**RECORDS**
--- Start ---

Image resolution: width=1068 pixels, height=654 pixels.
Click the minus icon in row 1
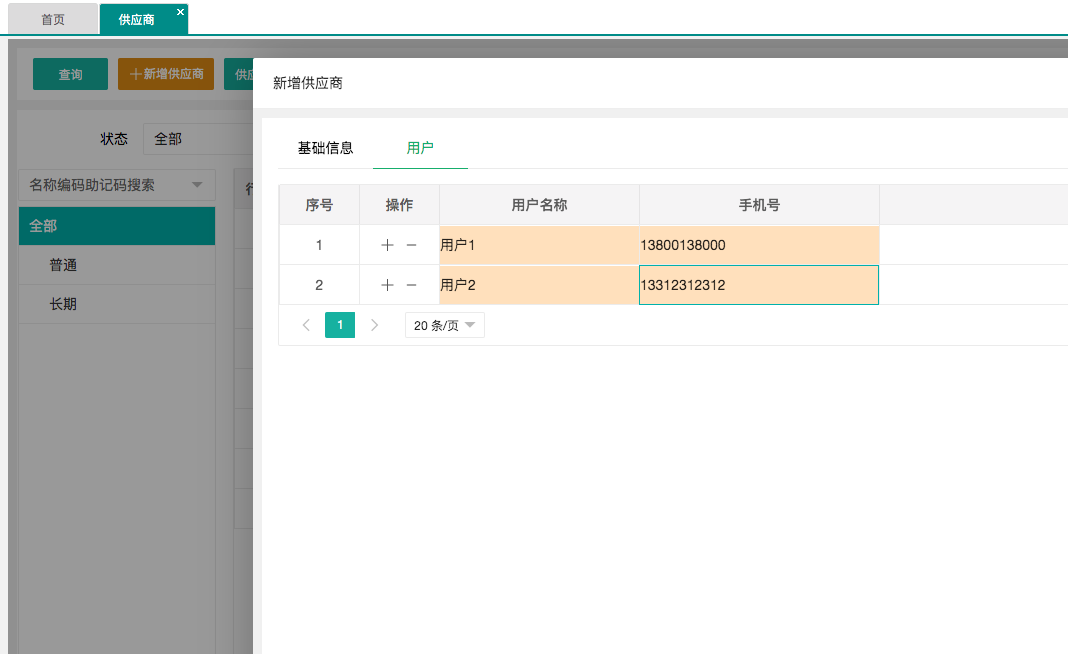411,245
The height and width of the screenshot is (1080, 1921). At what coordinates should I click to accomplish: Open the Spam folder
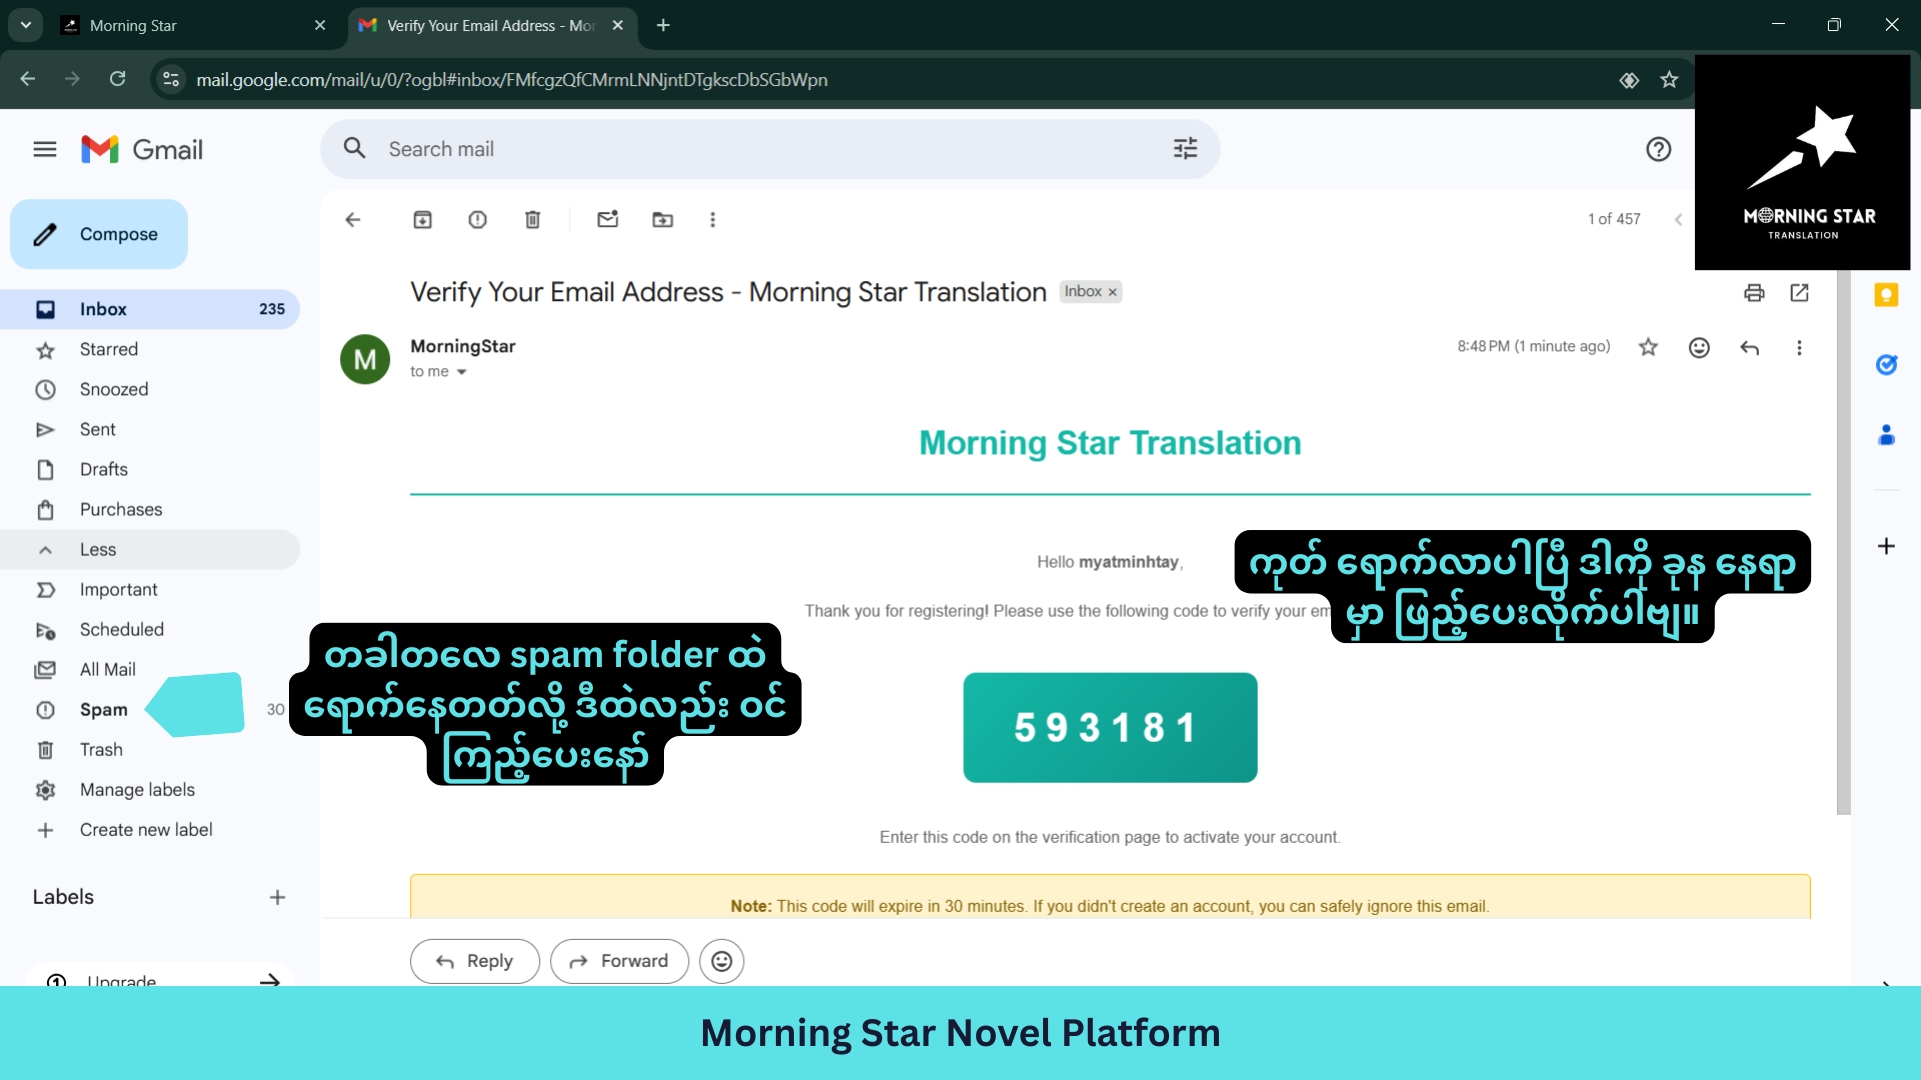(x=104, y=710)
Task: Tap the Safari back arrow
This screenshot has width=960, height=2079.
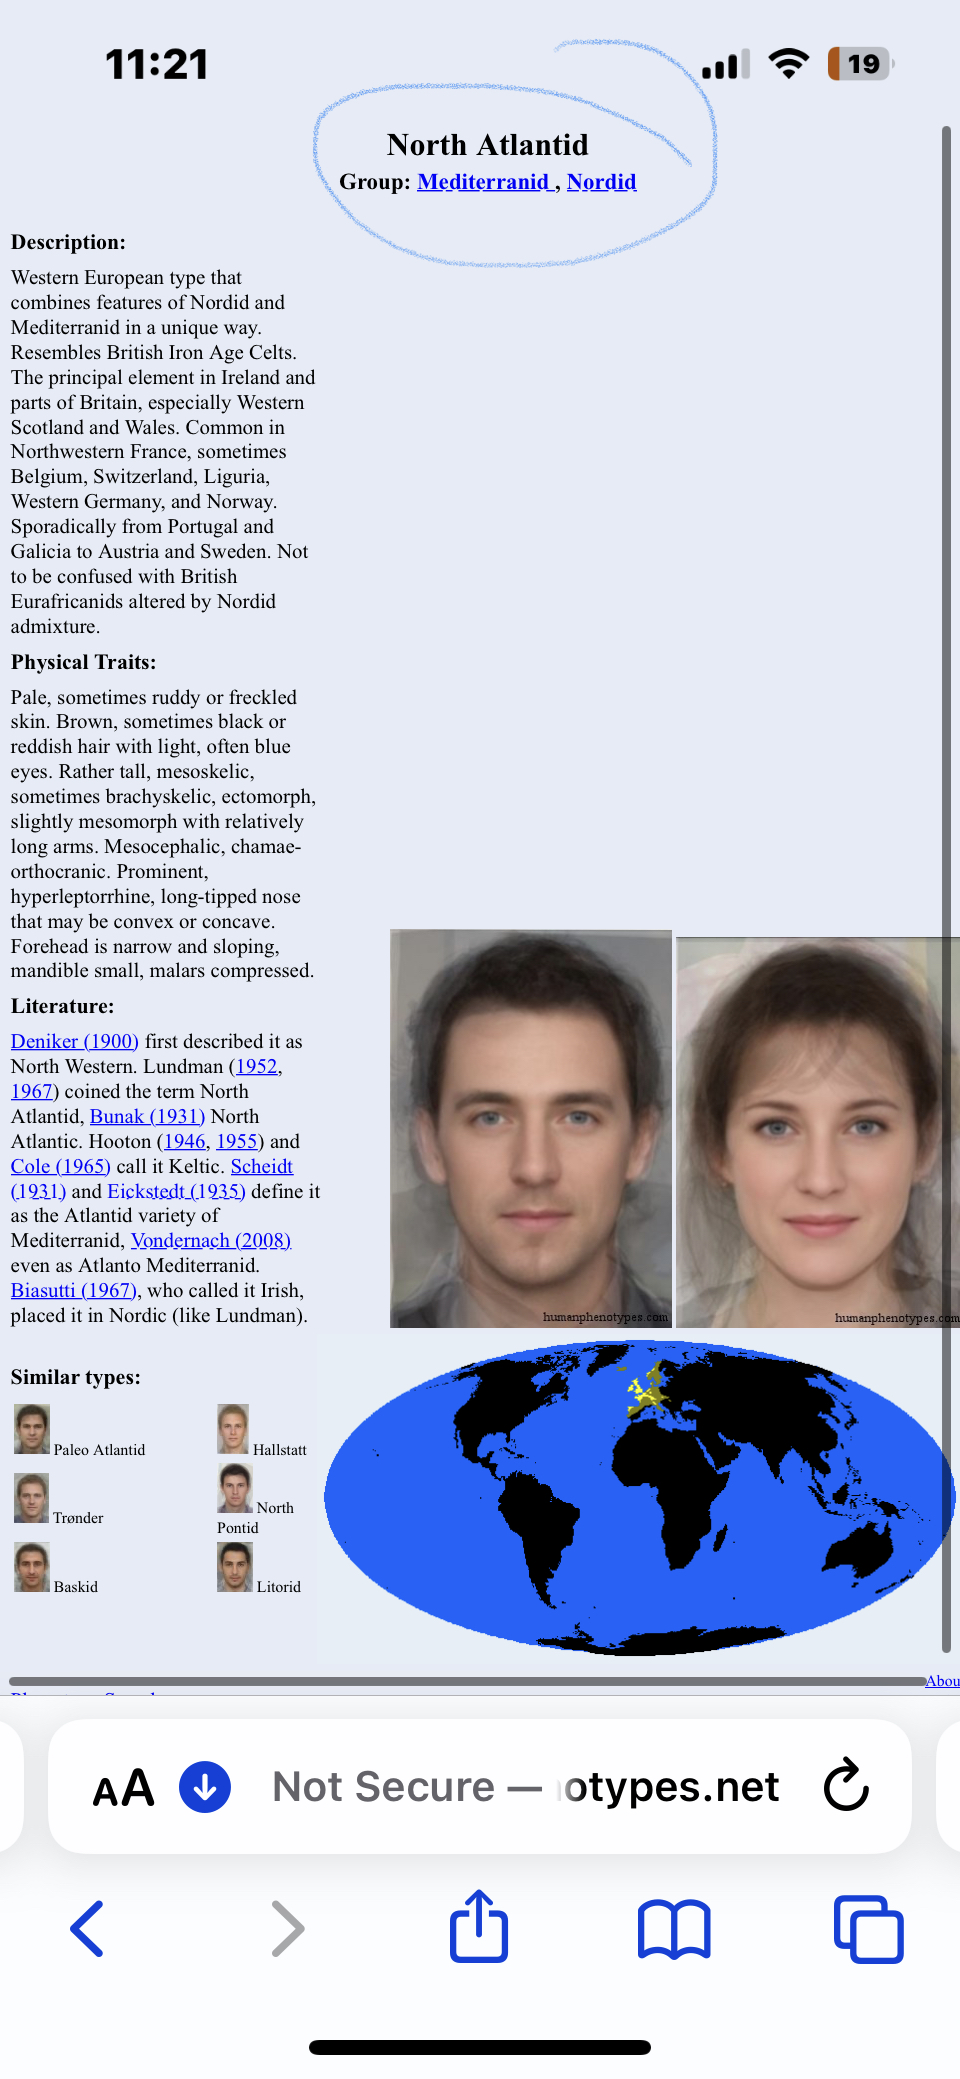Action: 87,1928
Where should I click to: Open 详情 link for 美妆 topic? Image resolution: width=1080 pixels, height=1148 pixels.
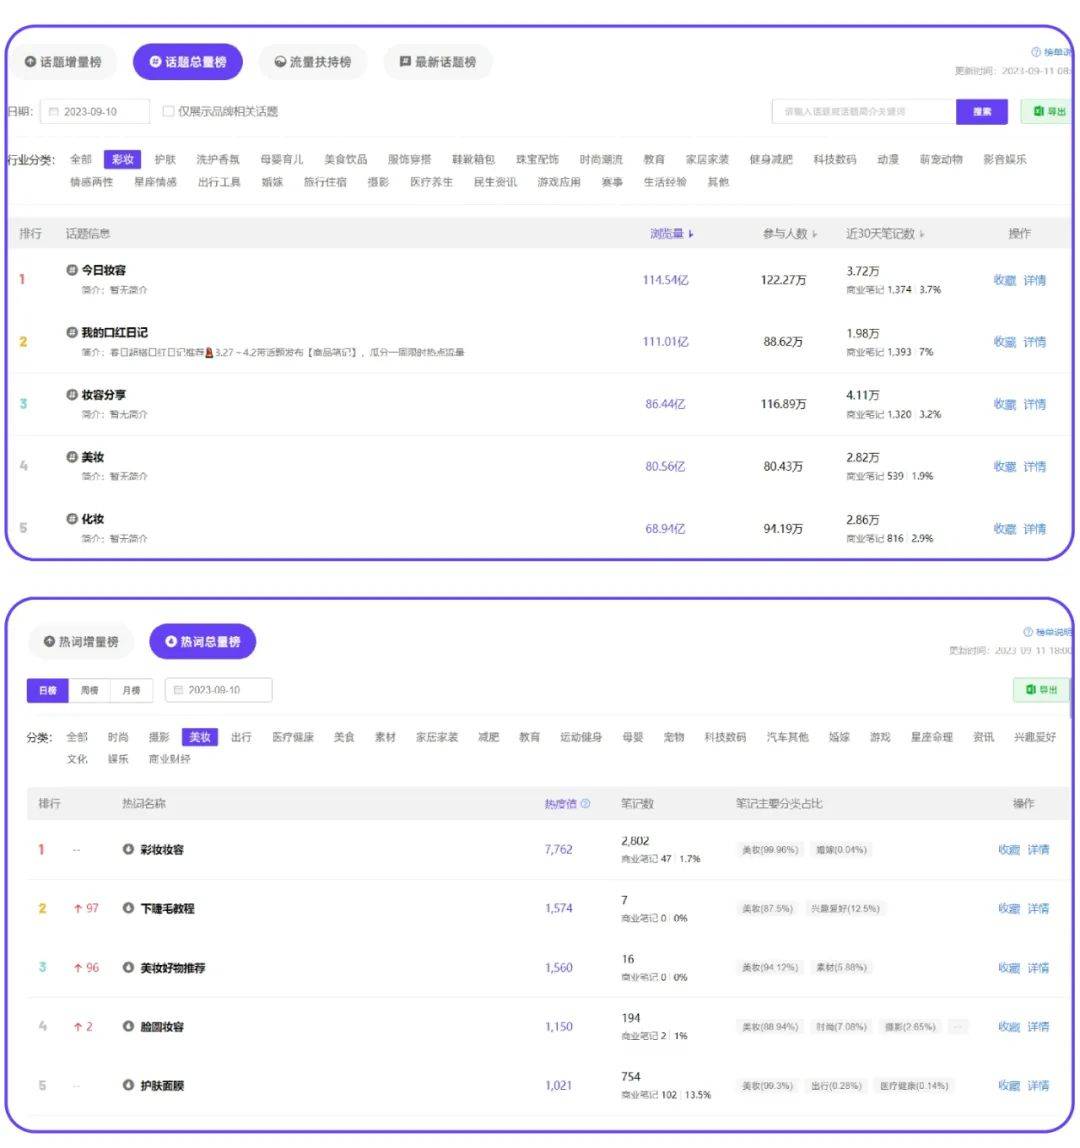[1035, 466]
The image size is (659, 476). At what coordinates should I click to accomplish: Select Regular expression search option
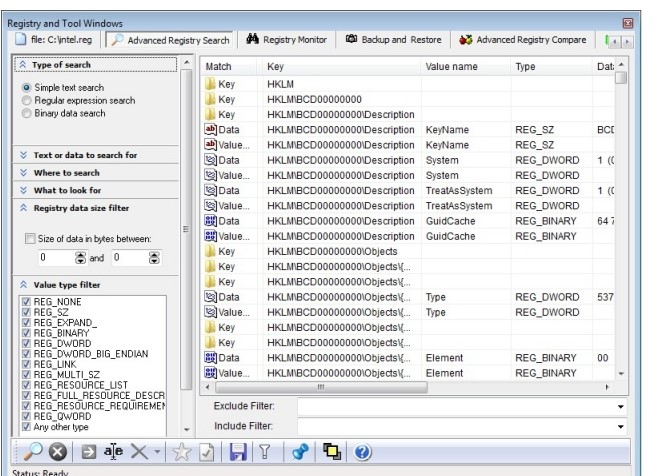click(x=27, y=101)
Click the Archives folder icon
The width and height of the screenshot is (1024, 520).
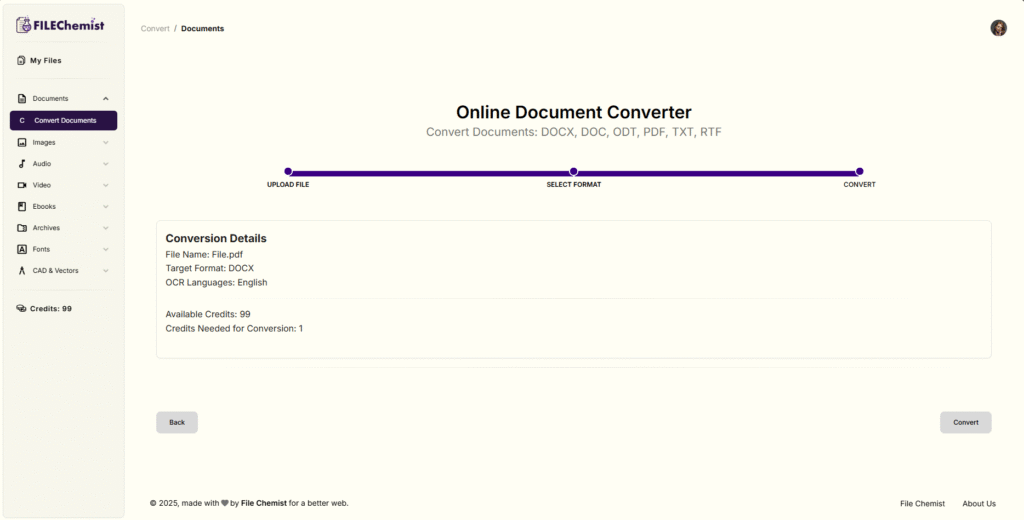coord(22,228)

--- End ---

**PROBLEM STATEMENT**
Reproduce all of the material above, substituting "screen capture" for every occurrence of "screenshot" and leaving everything else unchanged. Omit the pictures.

**FINISHED TASK**
Image resolution: width=1068 pixels, height=654 pixels.
Click the minus icon in row 1
411,245
The height and width of the screen capture is (1080, 1921). At what coordinates should I click to accomplish: Open the Spam folder
(x=104, y=710)
Task: Tap the Safari back arrow
This screen capture has width=960, height=2079.
Action: 87,1928
Where should I click to: Open 详情 link for 美妆 topic? Image resolution: width=1080 pixels, height=1148 pixels.
[1035, 466]
The image size is (659, 476). At what coordinates should I click to accomplish: Select Regular expression search option
click(x=27, y=101)
Click the Archives folder icon
The width and height of the screen capture is (1024, 520).
coord(22,228)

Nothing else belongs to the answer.